- _What is being asked_
Below are records; transcribe each one exactly.
━━━━━ Given information
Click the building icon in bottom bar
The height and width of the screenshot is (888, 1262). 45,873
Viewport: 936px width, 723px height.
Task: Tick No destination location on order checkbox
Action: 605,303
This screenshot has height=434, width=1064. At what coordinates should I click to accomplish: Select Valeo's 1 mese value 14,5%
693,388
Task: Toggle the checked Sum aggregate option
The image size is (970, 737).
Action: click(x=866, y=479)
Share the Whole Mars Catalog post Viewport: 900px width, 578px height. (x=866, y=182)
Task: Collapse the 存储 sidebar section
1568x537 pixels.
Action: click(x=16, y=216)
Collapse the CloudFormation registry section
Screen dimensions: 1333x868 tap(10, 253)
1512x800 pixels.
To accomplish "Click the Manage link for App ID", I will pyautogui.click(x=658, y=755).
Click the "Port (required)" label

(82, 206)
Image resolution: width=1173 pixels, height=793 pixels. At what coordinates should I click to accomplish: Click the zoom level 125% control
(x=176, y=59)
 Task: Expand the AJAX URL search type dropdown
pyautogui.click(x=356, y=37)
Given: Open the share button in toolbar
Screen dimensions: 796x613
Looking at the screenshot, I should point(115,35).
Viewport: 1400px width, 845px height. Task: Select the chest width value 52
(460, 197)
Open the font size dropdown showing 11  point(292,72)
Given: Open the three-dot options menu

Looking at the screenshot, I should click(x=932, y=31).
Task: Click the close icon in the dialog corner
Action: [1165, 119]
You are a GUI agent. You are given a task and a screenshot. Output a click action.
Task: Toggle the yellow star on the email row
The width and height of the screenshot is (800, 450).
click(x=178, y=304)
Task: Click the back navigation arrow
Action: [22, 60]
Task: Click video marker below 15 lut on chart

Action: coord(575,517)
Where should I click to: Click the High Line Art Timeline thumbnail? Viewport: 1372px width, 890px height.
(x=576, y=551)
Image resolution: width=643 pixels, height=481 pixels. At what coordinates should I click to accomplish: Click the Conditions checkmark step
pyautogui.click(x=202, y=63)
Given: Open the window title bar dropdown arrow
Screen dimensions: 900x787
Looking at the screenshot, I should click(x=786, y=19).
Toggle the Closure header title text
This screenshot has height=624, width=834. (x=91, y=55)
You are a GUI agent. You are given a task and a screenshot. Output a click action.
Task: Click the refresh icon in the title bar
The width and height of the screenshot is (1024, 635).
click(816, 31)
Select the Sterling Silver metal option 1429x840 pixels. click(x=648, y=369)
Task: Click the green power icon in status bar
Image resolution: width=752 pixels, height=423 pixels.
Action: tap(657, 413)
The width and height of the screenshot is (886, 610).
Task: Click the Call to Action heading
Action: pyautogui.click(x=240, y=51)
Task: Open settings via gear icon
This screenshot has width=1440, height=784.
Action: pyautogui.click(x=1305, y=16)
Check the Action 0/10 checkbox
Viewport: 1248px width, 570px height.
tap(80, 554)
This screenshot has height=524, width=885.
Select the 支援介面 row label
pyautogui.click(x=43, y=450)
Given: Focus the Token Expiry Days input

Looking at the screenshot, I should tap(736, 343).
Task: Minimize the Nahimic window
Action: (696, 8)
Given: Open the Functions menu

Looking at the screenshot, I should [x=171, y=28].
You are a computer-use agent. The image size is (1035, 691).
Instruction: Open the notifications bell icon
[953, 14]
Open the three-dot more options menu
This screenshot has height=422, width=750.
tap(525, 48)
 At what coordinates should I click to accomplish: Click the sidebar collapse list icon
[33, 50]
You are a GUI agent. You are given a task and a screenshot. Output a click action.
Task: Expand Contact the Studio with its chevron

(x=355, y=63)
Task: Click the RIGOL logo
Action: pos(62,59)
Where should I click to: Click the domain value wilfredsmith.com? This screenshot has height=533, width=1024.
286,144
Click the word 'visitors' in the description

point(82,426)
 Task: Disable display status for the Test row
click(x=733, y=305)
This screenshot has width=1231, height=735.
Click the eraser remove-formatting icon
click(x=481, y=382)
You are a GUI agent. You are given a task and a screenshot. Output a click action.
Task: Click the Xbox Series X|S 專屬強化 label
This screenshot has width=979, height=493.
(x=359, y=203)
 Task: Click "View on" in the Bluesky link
━━━━━━━━━━
- _Task solution_
Click the building icon in bottom bar
The height and width of the screenshot is (888, 1262). 45,873
Viewport: 936px width, 723px height.
Task: Tick No destination location on order checkbox
Action: 605,303
This screenshot has height=434, width=1064. At what coordinates should I click to accomplish: Select Valeo's 1 mese value 14,5%
693,388
Task: Toggle the checked Sum aggregate option
The image size is (970, 737).
Action: click(x=866, y=479)
Share the Whole Mars Catalog post Viewport: 900px width, 578px height. (x=866, y=182)
Task: Collapse the 存储 sidebar section
1568x537 pixels.
Action: click(x=16, y=216)
Collapse the CloudFormation registry section
Screen dimensions: 1333x868 tap(10, 253)
1512x800 pixels.
To accomplish "Click the Manage link for App ID", I will pyautogui.click(x=658, y=755).
Click the "Port (required)" label

(82, 206)
Image resolution: width=1173 pixels, height=793 pixels. At what coordinates should I click to accomplish: Click the zoom level 125% control
(x=176, y=59)
 Task: Expand the AJAX URL search type dropdown
pyautogui.click(x=356, y=37)
Given: Open the share button in toolbar
Screen dimensions: 796x613
Looking at the screenshot, I should point(115,35).
Viewport: 1400px width, 845px height. Task: Select the chest width value 52
(460, 197)
Open the font size dropdown showing 11  point(292,72)
Given: Open the three-dot options menu

Looking at the screenshot, I should click(x=932, y=31).
Task: Click the close icon in the dialog corner
Action: [1165, 119]
You are a GUI agent. You are given a task and a screenshot. Output a click action.
Task: Toggle the yellow star on the email row
The width and height of the screenshot is (800, 450).
click(x=178, y=304)
Task: Click the back navigation arrow
Action: [22, 60]
Task: Click video marker below 15 lut on chart

Action: coord(575,517)
Where should I click to: Click the High Line Art Timeline thumbnail? Viewport: 1372px width, 890px height.
(x=576, y=551)
Image resolution: width=643 pixels, height=481 pixels. At what coordinates should I click to accomplish: Click the Conditions checkmark step
pyautogui.click(x=202, y=63)
Given: Open the window title bar dropdown arrow
Screen dimensions: 900x787
Looking at the screenshot, I should click(x=786, y=19).
Toggle the Closure header title text
This screenshot has height=624, width=834. (x=91, y=55)
You are a GUI agent. You are given a task and a screenshot. Output a click action.
Task: Click the refresh icon in the title bar
The width and height of the screenshot is (1024, 635).
click(816, 31)
Select the Sterling Silver metal option 1429x840 pixels. click(x=648, y=369)
Task: Click the green power icon in status bar
Image resolution: width=752 pixels, height=423 pixels.
Action: tap(657, 413)
The width and height of the screenshot is (886, 610).
Task: Click the Call to Action heading
Action: pyautogui.click(x=240, y=51)
Task: Open settings via gear icon
This screenshot has width=1440, height=784.
Action: pyautogui.click(x=1305, y=16)
Check the Action 0/10 checkbox
Viewport: 1248px width, 570px height.
tap(80, 554)
This screenshot has height=524, width=885.
Select the 支援介面 row label
pyautogui.click(x=43, y=450)
Given: Focus the Token Expiry Days input

Looking at the screenshot, I should tap(736, 343).
Task: Minimize the Nahimic window
Action: (696, 8)
Given: Open the Functions menu

Looking at the screenshot, I should [x=171, y=28].
You are a computer-use agent. The image size is (1035, 691).
Instruction: Open the notifications bell icon
[953, 14]
Open the three-dot more options menu
This screenshot has height=422, width=750.
tap(525, 48)
 At what coordinates should I click to accomplish: Click the sidebar collapse list icon
[33, 50]
You are a GUI agent. You are given a task and a screenshot. Output a click action.
Task: Expand Contact the Studio with its chevron

(x=355, y=63)
Task: Click the RIGOL logo
Action: pos(62,59)
Where should I click to: Click the domain value wilfredsmith.com? This screenshot has height=533, width=1024.
286,144
Click the word 'visitors' in the description

point(82,426)
 Task: Disable display status for the Test row
click(x=733, y=305)
This screenshot has width=1231, height=735.
Click the eraser remove-formatting icon
click(x=481, y=382)
You are a GUI agent. You are given a task and a screenshot. Output a click action.
Task: Click the Xbox Series X|S 專屬強化 label
This screenshot has width=979, height=493.
(x=359, y=203)
 Task: Click "View on" in the Bluesky link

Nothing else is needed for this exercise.